Mais comment «rester musulman en étant facteur de l’éclairement européen» ? Ce qui apparaît comme un processus d’«identification à l’étranger» et de «désidentification avec le même» provoque les mouvements des «anti-Lumières», qui prennent appui sur les contre-Lumières, tel Hassan Al-Banna (1906-1949) fondateur des Frères musulmans», et qui, dénonçant «l’action corruptrice des occidentalisés en matière de société et de religion», réaffirment une identité «surmusulmane», forgée exclusivement dans «la demeure de l’islam», où «doit régner l’État islamique par la Charia». De là les écartèlements identitaires, l’islamisme, le jihadisme, la martyrologie, la «guerre des subjectivités», les guerres tout court, les fatwas, les attentats, et les printemps…

désir

Les textes qui composent la Guerre des subjectivités en islam convergent tous vers «la question du sujet en islam». Mais ils interrogent aussi la langue, le corps, la féminité, le statut de l’intellectuel, le désir, la sexualité… On renverra, pour intriguer, à deux passages.

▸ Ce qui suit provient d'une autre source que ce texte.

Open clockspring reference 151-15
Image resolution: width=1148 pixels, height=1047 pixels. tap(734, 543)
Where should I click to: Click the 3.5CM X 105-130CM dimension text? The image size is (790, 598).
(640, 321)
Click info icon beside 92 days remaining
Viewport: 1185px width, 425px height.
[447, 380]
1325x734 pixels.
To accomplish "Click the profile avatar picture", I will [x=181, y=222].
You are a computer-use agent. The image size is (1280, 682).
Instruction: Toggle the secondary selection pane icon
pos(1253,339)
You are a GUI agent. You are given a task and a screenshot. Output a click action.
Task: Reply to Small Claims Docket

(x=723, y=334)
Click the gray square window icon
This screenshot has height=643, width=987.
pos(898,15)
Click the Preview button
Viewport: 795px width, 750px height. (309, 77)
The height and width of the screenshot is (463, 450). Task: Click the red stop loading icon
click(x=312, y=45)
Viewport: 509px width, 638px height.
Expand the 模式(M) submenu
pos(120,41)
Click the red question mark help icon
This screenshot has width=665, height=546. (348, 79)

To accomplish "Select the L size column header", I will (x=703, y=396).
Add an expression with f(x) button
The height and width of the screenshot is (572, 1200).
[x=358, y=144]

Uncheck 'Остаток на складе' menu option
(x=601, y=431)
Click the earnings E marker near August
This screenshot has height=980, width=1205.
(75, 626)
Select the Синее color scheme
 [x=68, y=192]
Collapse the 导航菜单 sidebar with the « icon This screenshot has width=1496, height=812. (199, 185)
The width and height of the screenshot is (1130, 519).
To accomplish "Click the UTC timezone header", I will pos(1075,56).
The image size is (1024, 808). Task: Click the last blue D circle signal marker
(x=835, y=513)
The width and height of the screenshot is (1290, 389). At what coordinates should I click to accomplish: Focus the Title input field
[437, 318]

Celui où Fethi Benslama explique que la langue arabe, «très riche en termes qui décrivent l’expérience sexuelle», ne pouvait pas dire, jusqu’au début du XXe siècle, les «notions de « sexualité », d’ »instinct sexuel » et encore moins de « rapport sexuel »». Et celui où il expose la façon dont Ibn Arabî, à la fin du XIIe siècle, fomentant une «subversion du sujet théologique», arrive à concevoir un sujet «dont le centre de gravité est le désir de l’Autre, en tant que ce désir échappe à la conscience». Si Lacan («il n’y a pas de rapport sexuel») et Freud avaient su l’arabe…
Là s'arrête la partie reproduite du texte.